# Submersible Lights



## chbarnha (Jun 27, 2018)

What are the best wiring and light kits you have found for your trailers? I am about to order one and want to make sure I get one that will last> Thanks in advance


----------



## bcbouy (Jun 27, 2018)

honestly,i don't think the universe wants them to last otherwise i wouldn't run over the plug with the jack wheel and crush the pins,back into a tree with the light and break the lense,vibrate them so bad they fall off or have an incandescent bulb pop as soon as i back it into the water,etc. but if you want it to last the season,go with a mid priced led.


----------



## chbarnha (Jun 27, 2018)

thanks for the reply! haha sounds like the story of my life


----------



## BigTerp (Jun 28, 2018)

LED is the way to go. I struggled with my incandescent for a season or two with bulbs bursting from being hot and hitting cold river water, and various other issues. Since switching to LED's and properly wiring them I haven't had a problem since. I don't even unplug when unloading/loading the boat.


----------



## lckstckn2smknbrls (Jun 29, 2018)

I run the ground wire to each light.


----------



## BigTerp (Jun 29, 2018)

lckstckn2smknbrls said:


> I run the ground wire to each light.



This!!


----------



## mbweimar (Jun 29, 2018)

I bought a set of Peterson LEDs on Amazon 5 years ago. Peterson manufacturs a lot if lights for semi trucks and trailers. I should also mention that in use my boat exclusively in salt water and gets dunked at least once a week.


----------



## Riverdog (Jun 29, 2018)

As mentioned above, LED is the way to go. More expensive, but last much longer.


----------



## sportsman (Jul 20, 2018)

I found what appears to be a really nice wire loom for trailers at Harbor Freight in Mountain Home, Ar. I bought all my LED lights at R&P Carriages, online through eBay . I no longer unplug when launching or loading. And they work. IMO LEDs are the way to go.


----------



## kofkorn (Aug 1, 2018)

BigTerp said:


> lckstckn2smknbrls said:
> 
> 
> > I run the ground wire to each light.
> ...



I do this to every set I install...


----------



## LDUBS (Aug 3, 2018)

I have LEDs but still unplug the trailer before I back it down the ramp. Just habit at this point.


----------



## CedarRiverScooter (Aug 4, 2018)

LDUBS said:


> I have LEDs but still unplug the trailer before I back it down the ramp. Just habit at this point.

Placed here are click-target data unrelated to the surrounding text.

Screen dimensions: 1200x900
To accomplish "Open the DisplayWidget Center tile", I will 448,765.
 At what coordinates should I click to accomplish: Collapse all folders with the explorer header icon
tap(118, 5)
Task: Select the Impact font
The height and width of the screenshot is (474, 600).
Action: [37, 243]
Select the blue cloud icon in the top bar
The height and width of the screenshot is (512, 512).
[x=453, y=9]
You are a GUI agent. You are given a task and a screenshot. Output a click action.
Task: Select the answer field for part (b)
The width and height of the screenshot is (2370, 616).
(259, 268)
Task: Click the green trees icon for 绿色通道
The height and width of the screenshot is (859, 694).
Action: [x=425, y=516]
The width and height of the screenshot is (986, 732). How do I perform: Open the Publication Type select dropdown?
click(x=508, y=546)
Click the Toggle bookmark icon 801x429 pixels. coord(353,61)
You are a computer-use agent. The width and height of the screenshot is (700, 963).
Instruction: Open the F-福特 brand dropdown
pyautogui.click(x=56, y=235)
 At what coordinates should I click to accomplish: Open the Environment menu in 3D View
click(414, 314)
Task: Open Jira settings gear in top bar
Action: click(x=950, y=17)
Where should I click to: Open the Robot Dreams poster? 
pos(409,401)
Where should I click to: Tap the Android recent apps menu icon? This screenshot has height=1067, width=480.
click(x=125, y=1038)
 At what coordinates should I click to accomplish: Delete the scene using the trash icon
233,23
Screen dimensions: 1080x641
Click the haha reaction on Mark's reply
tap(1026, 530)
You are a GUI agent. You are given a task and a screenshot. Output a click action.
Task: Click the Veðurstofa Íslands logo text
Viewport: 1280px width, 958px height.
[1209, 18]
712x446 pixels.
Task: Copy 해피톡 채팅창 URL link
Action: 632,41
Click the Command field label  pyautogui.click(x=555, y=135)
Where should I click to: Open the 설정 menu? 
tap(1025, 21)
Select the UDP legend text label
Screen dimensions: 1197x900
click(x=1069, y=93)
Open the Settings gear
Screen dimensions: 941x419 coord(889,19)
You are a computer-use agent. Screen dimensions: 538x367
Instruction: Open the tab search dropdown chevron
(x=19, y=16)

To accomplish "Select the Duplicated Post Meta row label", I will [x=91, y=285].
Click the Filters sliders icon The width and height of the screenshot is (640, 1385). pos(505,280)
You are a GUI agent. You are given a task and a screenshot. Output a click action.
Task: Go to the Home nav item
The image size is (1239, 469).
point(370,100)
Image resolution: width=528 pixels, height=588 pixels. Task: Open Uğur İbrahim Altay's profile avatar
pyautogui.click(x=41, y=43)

The hard part about that is remembering to plug them back in!


----------



## LDUBS (Aug 4, 2018)

CedarRiverScooter said:


> LDUBS said:
> 
> 
> > I have LEDs but still unplug the trailer before I back it down the ramp. Just habit at this point.
> ...



Truer words were never spoken.


----------



## 10sne1 (Aug 6, 2018)

LEDs and always put them on my side guide posts. No more dunking them every time I launch. I also have a designated ground fron the frame of my truck to the frame of the trailer. Connect the two grounds with a plug.


----------



## GYPSY400 (Aug 7, 2018)

I use LED lights from a semi-truck dealer ( truck-lite or Grote).. you can find all the connectors and what-not there...no need to buy a made in China kit.

Sent from my SM-G903W using Tapatalk


----------



## driz (Nov 11, 2018)

And don’t forget the dielectric grease on your plugs and connections. If you’re around salt or your rig sits out in wet environments it’s a must.....


Sent from my iPad using Tapatalk


----------



## marshman (May 1, 2019)

What’s the best system/method to route wiring? I usually just use zip ties.. the little clips never stay on and my trailer is box tube..


----------



## LDUBS (May 7, 2019)

marshman said:


> What’s the best system/method to route wiring? I usually just use zip ties.. the little clips never stay on and my trailer is box tube..



Mine are pulled down the center of the rectangular galvanized tube framing. Rubber grommets are used where the wire(s) enter/exit the channels. This scores high for a neat look and does protect the wires, but makes it harder to inspect/maintain/modify. If someone wanted more access they could run them along the inner side of the frame members using a split wire loom & stainless wire clamps.


----------